- Your goal -
Rescale the listing below: reproduce every line except the picture markers, multiplying each coordinate in the answers by 1.95 and rounding to the nearest whole number, with halves rounded up. Leave all other numbers and text unchanged.

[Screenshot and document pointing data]
-- start --

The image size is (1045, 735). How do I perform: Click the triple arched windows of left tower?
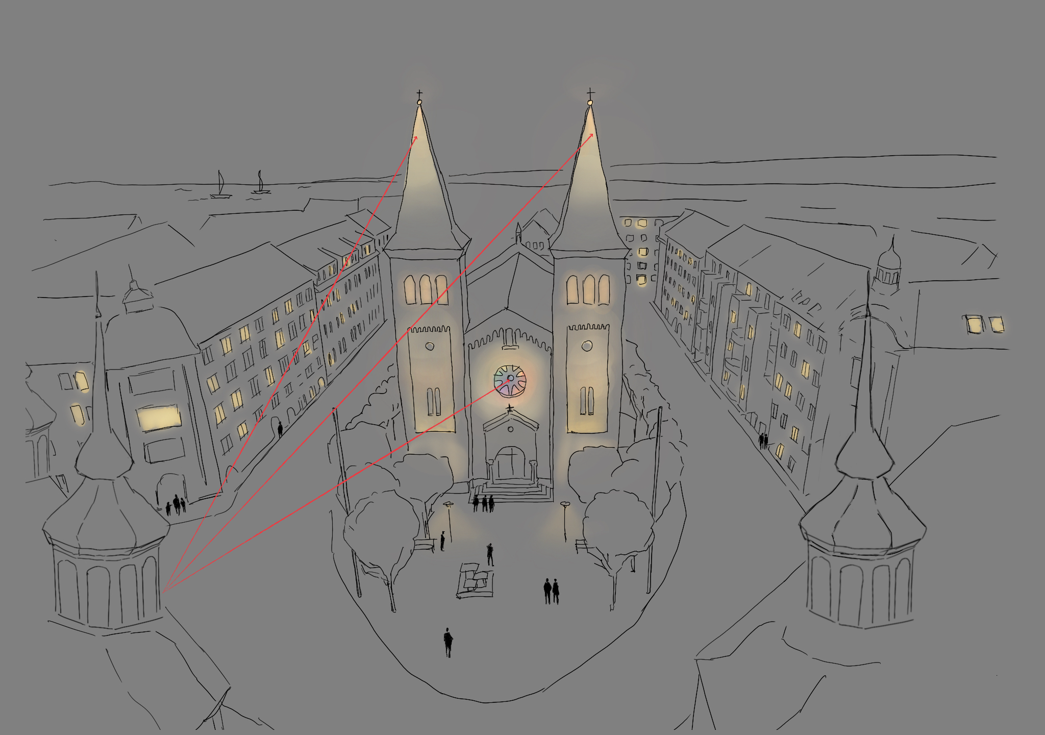click(426, 289)

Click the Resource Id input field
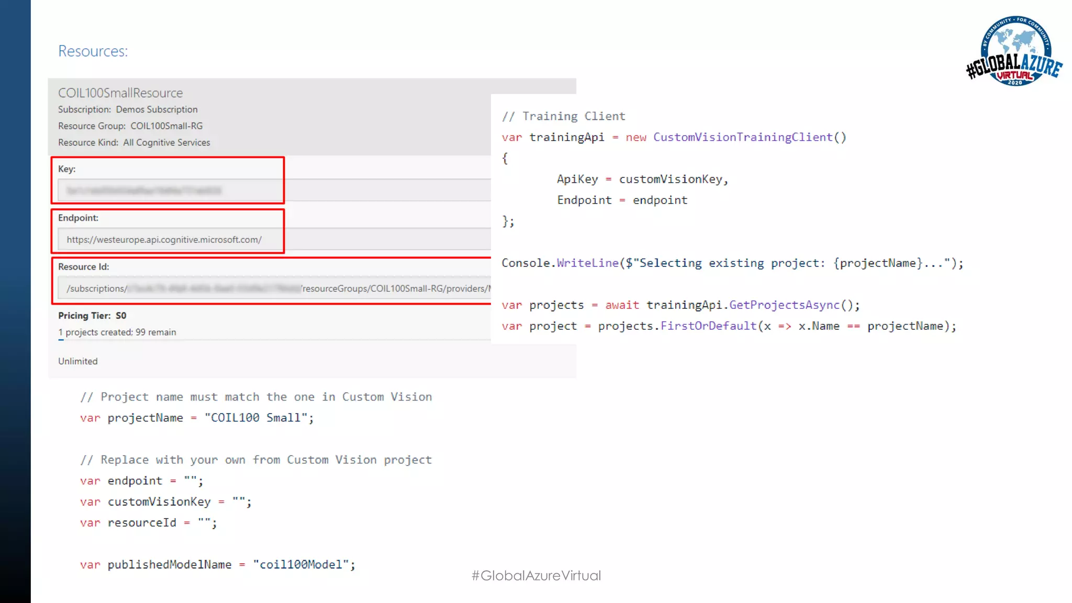[x=273, y=288]
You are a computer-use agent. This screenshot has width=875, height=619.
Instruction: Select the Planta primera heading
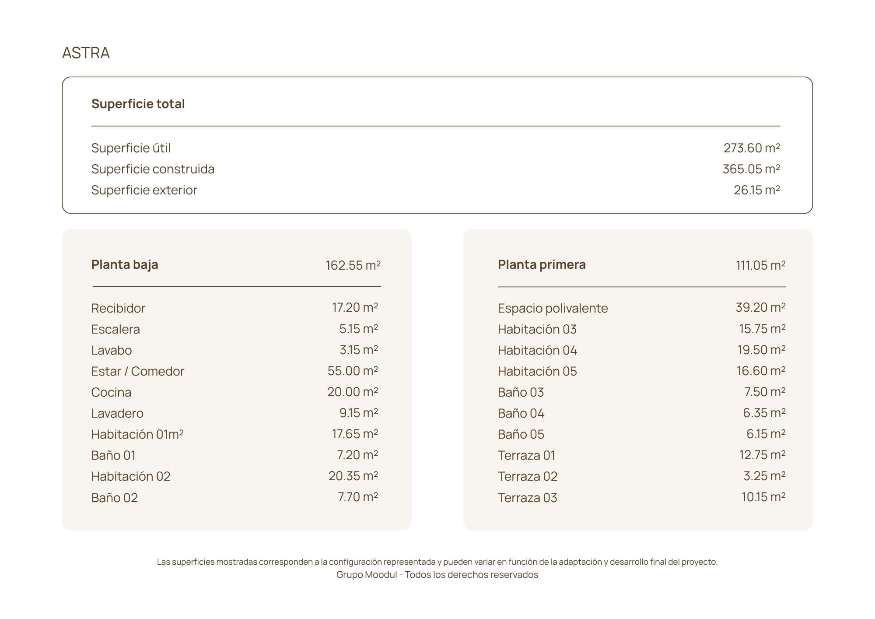[x=542, y=264]
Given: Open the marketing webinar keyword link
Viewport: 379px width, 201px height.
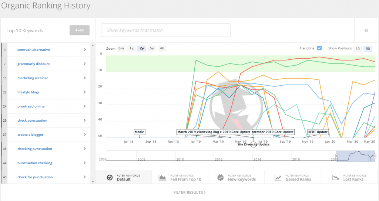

-- end --

- Right answer -
The image size is (1045, 735). How do I perform: Click the triple arched windows of left tower?
click(831, 564)

Click the Resource Id input field
[x=532, y=562]
You are a computer-use agent. This screenshot has width=875, height=619.
Instruction: Select the Planta primera heading
[x=1057, y=515]
Given: Open the marketing webinar keyword link
Viewport: 379px width, 201px height.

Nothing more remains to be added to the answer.